Jonathan Ruykhaver - ThinkEquity LLC

And when you talk about the big D, just deals getting delayed, how does that happen? Does the customer tell you that they're just postponing for a quarter or for several quarters? Or is it something where you see the slowdown and so you just to put lower close rate assumptions around those deals?

Gordon Brooks

I think there -- Jonathan, this is Gordy, since we used distributors and value-added resellers to fulfill our products, there's a couple of different indicators that we see. One is when those deals actually don't make their way through the distributor, so that we can see that the end user has actually completed them. And same thing with value-added reseller, when a project is actually not moving forward but it is still in the evaluation stage where it's thought to be closed before. So I think that, that level of delay within our channel is a key indicator for us, and one that we've seen before of that type of delay.

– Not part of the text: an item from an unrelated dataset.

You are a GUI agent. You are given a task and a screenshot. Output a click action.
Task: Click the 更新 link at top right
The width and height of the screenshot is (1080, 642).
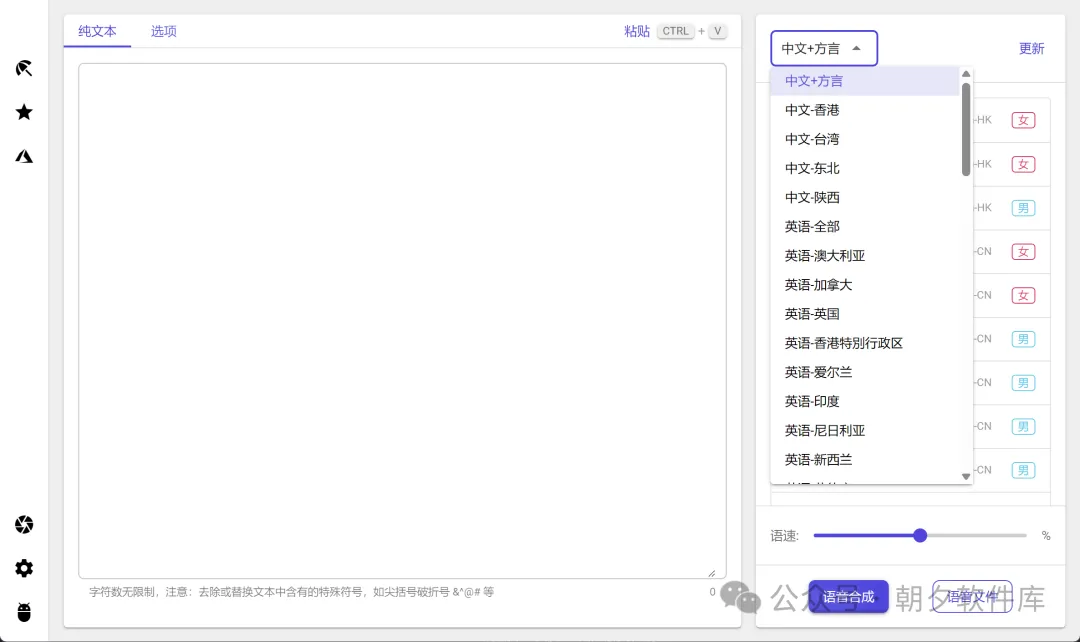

Jonathan Ruykhaver - ThinkEquity LLC

Yes, I'm just trying to reconcile, because if you look at last year, 2009, you guys actually performed relatively well as a business. You didn't seem to have the negative impact that some other companies kind of in the networking space experienced. And so, I thought that the value proposition was helping you in some way. And now, here we are with these concerns around macro issues in Europe building. So obviously, you saw some weakness in Europe in the April quarter. I'm just trying to figure out, what level of conservatism is in the guidance, how bad it actually is and how much worse it could get? Or is it just you being ultra-conservatism in terms of some of the assumptions you put around guidance?

Brian NeSmith

It's hard to say how conservative is conservative. I think as we said always, when we do these forecasts, we look and try to be as accurate as possible. And the range we gave you is what we think the two extremes would be in how things like come out. I think if we didn't have a lot of confidence in the range, you'd probably see the range broaden. I mean, you can look and understand that. The range that we've kept has generally been consistent for the last four, five quarters. So I think we've seen the confidence level of going into this quarter, it's probably same versus what we've given you in the previous quarters, if we haven't widen the range, which would probably be a better indicator of how we felt about things.

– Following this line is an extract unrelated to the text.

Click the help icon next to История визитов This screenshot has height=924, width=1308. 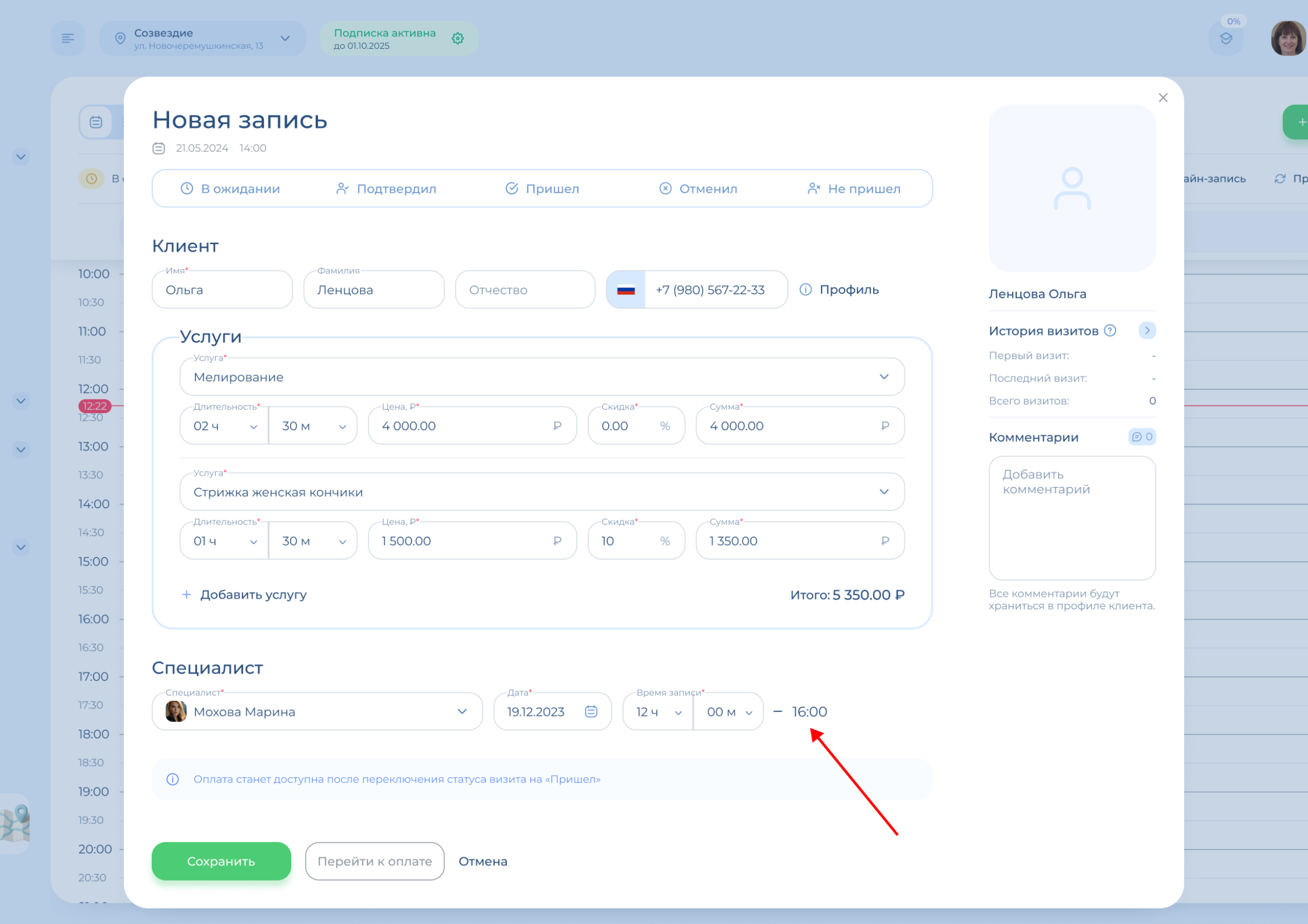1110,330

Jonathan Ruykhaver - ThinkEquity LLC

Just one final quick question, can you disclose the percent of total transactions that reflect cross-selling of ProxySG, PacketShaper web security? Do you have that type of detail?

Brian NeSmith

I don't know the absolute number. We can get it for you, but I don't know it off top of my head

Operator

The next question is from Daniel Ives with FBR Capital Markets.

Daniel Ives - FBR Capital Markets & Co.

Given the softness that you saw especially in Europe, walk me through the rationale with the profit sharing plan? You're renewing that. And especially, the kind of, the 15% to 25%, I mean, given where you were a year ago, it's a lot different right? So I would expect that maybe that range would've moved up. So maybe just walk through the profit sharing plan because obviously that's going to pressure margins, and just the rationale there is my first question.

Brian NeSmith

Yes, I think from a profit sharing plan standpoint, I liken that to being a comparative with what other companies do in the valley with their MBO plan. I think if you look at, at least our last fiscal year, in a calendar year that other companies had, the payout on MBO plans and our profit sharing plans were within the 25% to 50% capacity. I think as we look at the plan this year, we look at what's the probability of payouts with our competitors, who we compete with per employees and try to set the plan within that overall range of the probability of achieving that plan. So I think that the world's changed over the years, between this year and last year as far as the expectation of those types of either plans or MBO programs to pay out. And that is I think a key indicator as to why we have left it within the range that we have, and within the expectation that we'd play out a significant portion of the capacity of that plan.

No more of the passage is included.